The village where all this is occurring is called Huatulco, and until this year fishermen and their families lived in shanties on the beach. Now they are being resettled inland in modern homes with hot water and TV sets. Only given the choice, they say, they’d prefer being back on the beach--enjoying those smashing sunsets in place of “Miami Vice.”

Midway between Acapulco and the Guatemalan border, the $1-billion project at Huatulco will be bristling with 25,000 rooms shortly after the turn of the century. Presently, though, Mexico is referring to Huatulco as its undiscovered riviera.

One hotel is already open, the little Posada Binniquenda. On Dec. 12 Club Mediterranee will introduce four pueblitos containing 500 rooms and five restaurants. The $28-million property (Club Med’s biggest in Mexico) features three swimming pools, three beaches and a dozen tennis courts. This plus three squash courts, an air-conditioned fitness center and an arts and crafts workshop.

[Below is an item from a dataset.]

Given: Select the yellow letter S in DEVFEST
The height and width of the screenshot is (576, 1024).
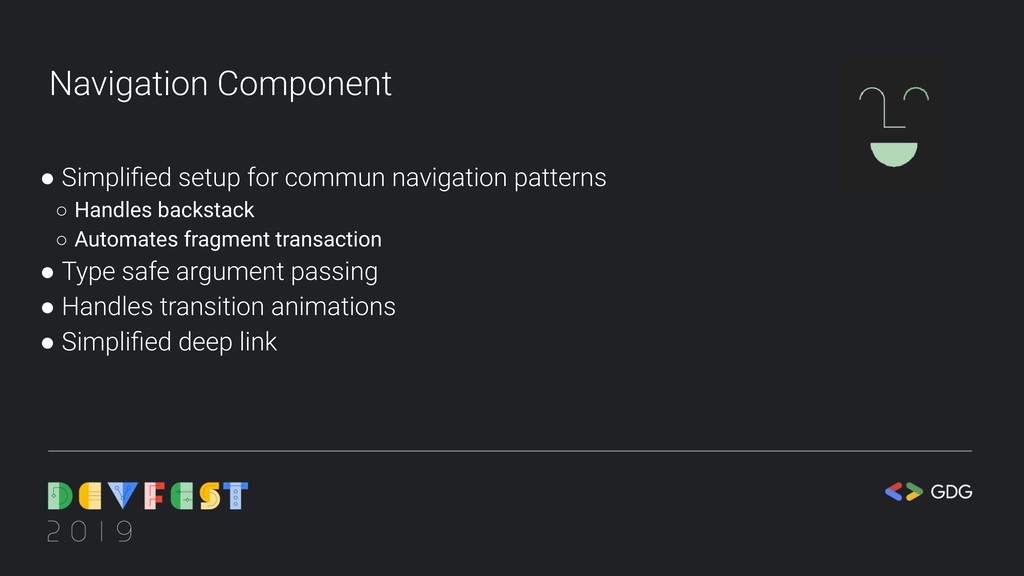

Club Med promises that no one will be bored. The resort will feature cookouts on secluded beaches, sailing, windsurfing and tours to the Mayan ruins of Palenque and Oaxaca. The package price for a week at Club Med will range from $910 to $1,130 per person, including the round-trip air fare from Los Angeles.

In the spring, Sheraton will begin flagging down guests at Huatulco. So will a five-star luxury hotel, the Veramar. Meanwhile, a new jet-age airport is in the works along with a golf course that’s to be surrounded by villas and condos, all of which means adios to the old life.

By the turn of the century hundreds of thousands of Mexican workers will be settled in Huatulco. The developers say it will be bigger than Cancun. Currently, though, the coast is lined with dozens of uninhabited beaches. It is where the Spanish used to sail and pirates came ashore to spook the locals.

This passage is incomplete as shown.